What does all of this mean for the Olson / Boies lawsuit? Insofar as their lawsuit argues that marriage equality for everyone is required under the U.S. Constitution, there is a strong argument that the lower federal courts should simply dismiss and decline to hear the case because they are bound by Baker v. Nelson. If that happens, then the Supreme Court itself is the only one that could overrule its earlier precedent and actually decide the case on the merits.
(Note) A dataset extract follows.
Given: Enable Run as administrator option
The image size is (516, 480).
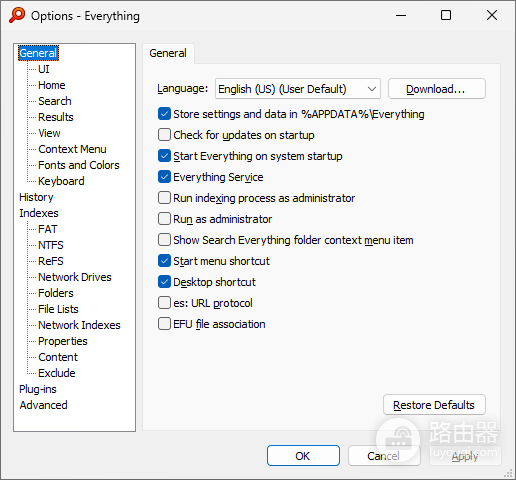Looking at the screenshot, I should click(x=164, y=219).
This is an important fact to understand for a number of reasons. First, as a simple matter of predicting what will happen, it’s entirely possible that the Olson / Boies lawsuit will be dismissed very quickly by the lower federal courts. Second, it reinforces the point made by the LGBT groups about the importance of laying a solid groundwork before we get our one shot at litigating this issue before the Supreme Court (and, realistically, we will likely get only one shot). Baker v. Nelson prevents the lower federal courts from engaging in the ordinary process of wrestling with a contentious issue in a series of cases before the Supreme Court finally weighs in. It is therefore all the more important to develop a solid foundation of precedent in the state courts, because we may not have the opportunity to do that in the federal courts. And, with all due respect to Olson and Boies and despite my whole-hearted agreement that we should not have to wait to enjoy the rights that we deserve, the fact is that the Civil Rights Movement was the most strategic, careful and patient litigation effort that this country had ever seen, waiting decades to bring the school desegregation and anti-miscegenation cases until they knew that they had laid a sufficient groundwork to achieve a victory before the Supreme Court. I am thrilled at the outrage that these two men feel on our behalf and I welcome their input and their efforts. But they do need to learn their history.
Two more quick points. This kind of “dismissal for want of a substantial federal question” is not a good way to decide cases, and there is a strong argument that it should always be construed narrowly. So, for example, in the challenge to the federal portions of DOMA that GLAD has brought in Massachusetts federal court, Baker v. Nelson should not pose any obstacle. GLAD is raising a very different kind of claim — that the federal government can’t discriminate against couples who have already been validly married by their home state. The lower federal courts are free to decide that issue on its merits.
By the same token, if Olson and Boies had brought a much narrower challenge to Proposition 8 — if they had argued that the particular sequence of events in California raised a unique constitutional problem because Prop 8 took marriage away from a group of people who already enjoyed equal rights under state law — then matters would be different. Baker v. Nelson probably would not control a more carefully drafted lawsuit like that, and the dangers associated with such a lawsuit might be somewhat more contained (though there would still be serious questions about whether it represents the right approach). There are hints of that more narrow argument in the Olson / Boies complaint, but only hints — in the end, they do not make the more careful argument but instead just go for broke.